_WHAT IS NEEDED_: The records below need to be copied in full. Match them exactly.

........

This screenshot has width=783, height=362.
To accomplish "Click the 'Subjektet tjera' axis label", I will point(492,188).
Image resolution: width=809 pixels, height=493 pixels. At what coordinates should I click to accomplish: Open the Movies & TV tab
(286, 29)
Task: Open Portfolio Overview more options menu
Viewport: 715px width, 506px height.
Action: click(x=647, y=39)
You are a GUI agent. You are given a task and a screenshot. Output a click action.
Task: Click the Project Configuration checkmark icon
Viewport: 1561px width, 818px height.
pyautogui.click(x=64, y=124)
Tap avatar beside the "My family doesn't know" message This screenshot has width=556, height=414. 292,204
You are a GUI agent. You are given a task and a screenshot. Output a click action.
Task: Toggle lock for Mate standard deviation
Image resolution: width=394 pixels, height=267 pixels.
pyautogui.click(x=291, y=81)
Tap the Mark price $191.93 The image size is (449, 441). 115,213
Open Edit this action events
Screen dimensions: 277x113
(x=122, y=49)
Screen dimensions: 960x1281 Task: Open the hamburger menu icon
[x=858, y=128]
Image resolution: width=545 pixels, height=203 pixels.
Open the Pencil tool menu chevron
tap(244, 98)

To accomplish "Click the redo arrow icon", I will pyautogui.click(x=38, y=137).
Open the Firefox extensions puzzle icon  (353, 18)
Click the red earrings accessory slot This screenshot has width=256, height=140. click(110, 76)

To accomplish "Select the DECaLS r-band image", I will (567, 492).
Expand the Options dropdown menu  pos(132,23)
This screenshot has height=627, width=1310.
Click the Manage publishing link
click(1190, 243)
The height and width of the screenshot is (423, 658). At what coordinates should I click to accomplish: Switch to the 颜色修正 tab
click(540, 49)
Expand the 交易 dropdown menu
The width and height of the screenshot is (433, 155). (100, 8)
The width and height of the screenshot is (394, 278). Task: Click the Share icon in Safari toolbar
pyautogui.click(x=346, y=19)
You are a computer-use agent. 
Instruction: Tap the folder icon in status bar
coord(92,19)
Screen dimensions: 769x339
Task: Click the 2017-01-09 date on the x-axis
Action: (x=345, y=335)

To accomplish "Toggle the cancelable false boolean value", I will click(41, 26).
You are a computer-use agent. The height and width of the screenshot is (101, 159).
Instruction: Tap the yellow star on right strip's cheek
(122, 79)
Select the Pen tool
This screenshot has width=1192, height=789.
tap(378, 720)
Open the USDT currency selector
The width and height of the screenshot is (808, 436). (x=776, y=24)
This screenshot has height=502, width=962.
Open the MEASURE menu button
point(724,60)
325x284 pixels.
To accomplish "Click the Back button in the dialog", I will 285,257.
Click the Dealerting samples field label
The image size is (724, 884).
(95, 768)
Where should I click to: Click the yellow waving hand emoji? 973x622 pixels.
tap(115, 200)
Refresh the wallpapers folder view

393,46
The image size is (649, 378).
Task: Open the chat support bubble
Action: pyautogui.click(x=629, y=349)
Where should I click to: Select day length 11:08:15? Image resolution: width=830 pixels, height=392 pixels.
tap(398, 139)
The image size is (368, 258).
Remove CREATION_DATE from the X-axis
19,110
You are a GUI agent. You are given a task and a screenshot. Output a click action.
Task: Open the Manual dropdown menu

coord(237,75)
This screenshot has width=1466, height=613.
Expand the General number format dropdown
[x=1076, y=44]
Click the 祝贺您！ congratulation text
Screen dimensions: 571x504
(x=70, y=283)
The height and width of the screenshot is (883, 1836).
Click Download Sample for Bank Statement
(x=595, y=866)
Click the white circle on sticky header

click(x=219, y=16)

........

_EXERCISE RESULT_:
This screenshot has width=783, height=362.
To accomplish "Click the 'Subjektet tjera' axis label", I will point(492,188).
Image resolution: width=809 pixels, height=493 pixels. At what coordinates should I click to accomplish: Open the Movies & TV tab
(286, 29)
Task: Open Portfolio Overview more options menu
Viewport: 715px width, 506px height.
Action: click(x=647, y=39)
You are a GUI agent. You are given a task and a screenshot. Output a click action.
Task: Click the Project Configuration checkmark icon
Viewport: 1561px width, 818px height.
pyautogui.click(x=64, y=124)
Tap avatar beside the "My family doesn't know" message This screenshot has width=556, height=414. 292,204
You are a GUI agent. You are given a task and a screenshot. Output a click action.
Task: Toggle lock for Mate standard deviation
Image resolution: width=394 pixels, height=267 pixels.
pyautogui.click(x=291, y=81)
Tap the Mark price $191.93 The image size is (449, 441). 115,213
Open Edit this action events
Screen dimensions: 277x113
(x=122, y=49)
Screen dimensions: 960x1281 Task: Open the hamburger menu icon
[x=858, y=128]
Image resolution: width=545 pixels, height=203 pixels.
Open the Pencil tool menu chevron
tap(244, 98)

To accomplish "Click the redo arrow icon", I will pyautogui.click(x=38, y=137).
Open the Firefox extensions puzzle icon  (353, 18)
Click the red earrings accessory slot This screenshot has width=256, height=140. click(110, 76)

To accomplish "Select the DECaLS r-band image", I will (567, 492).
Expand the Options dropdown menu  pos(132,23)
This screenshot has height=627, width=1310.
Click the Manage publishing link
click(1190, 243)
The height and width of the screenshot is (423, 658). At what coordinates should I click to accomplish: Switch to the 颜色修正 tab
click(540, 49)
Expand the 交易 dropdown menu
The width and height of the screenshot is (433, 155). (100, 8)
The width and height of the screenshot is (394, 278). Task: Click the Share icon in Safari toolbar
pyautogui.click(x=346, y=19)
You are a computer-use agent. 
Instruction: Tap the folder icon in status bar
coord(92,19)
Screen dimensions: 769x339
Task: Click the 2017-01-09 date on the x-axis
Action: (x=345, y=335)

To accomplish "Toggle the cancelable false boolean value", I will click(41, 26).
You are a computer-use agent. The height and width of the screenshot is (101, 159).
Instruction: Tap the yellow star on right strip's cheek
(122, 79)
Select the Pen tool
This screenshot has width=1192, height=789.
tap(378, 720)
Open the USDT currency selector
The width and height of the screenshot is (808, 436). (x=776, y=24)
This screenshot has height=502, width=962.
Open the MEASURE menu button
point(724,60)
325x284 pixels.
To accomplish "Click the Back button in the dialog", I will 285,257.
Click the Dealerting samples field label
The image size is (724, 884).
(95, 768)
Where should I click to: Click the yellow waving hand emoji? 973x622 pixels.
tap(115, 200)
Refresh the wallpapers folder view

393,46
The image size is (649, 378).
Task: Open the chat support bubble
Action: pyautogui.click(x=629, y=349)
Where should I click to: Select day length 11:08:15? Image resolution: width=830 pixels, height=392 pixels.
tap(398, 139)
The image size is (368, 258).
Remove CREATION_DATE from the X-axis
19,110
You are a GUI agent. You are given a task and a screenshot. Output a click action.
Task: Open the Manual dropdown menu

coord(237,75)
This screenshot has width=1466, height=613.
Expand the General number format dropdown
[x=1076, y=44]
Click the 祝贺您！ congratulation text
Screen dimensions: 571x504
(x=70, y=283)
The height and width of the screenshot is (883, 1836).
Click Download Sample for Bank Statement
(x=595, y=866)
Click the white circle on sticky header

click(x=219, y=16)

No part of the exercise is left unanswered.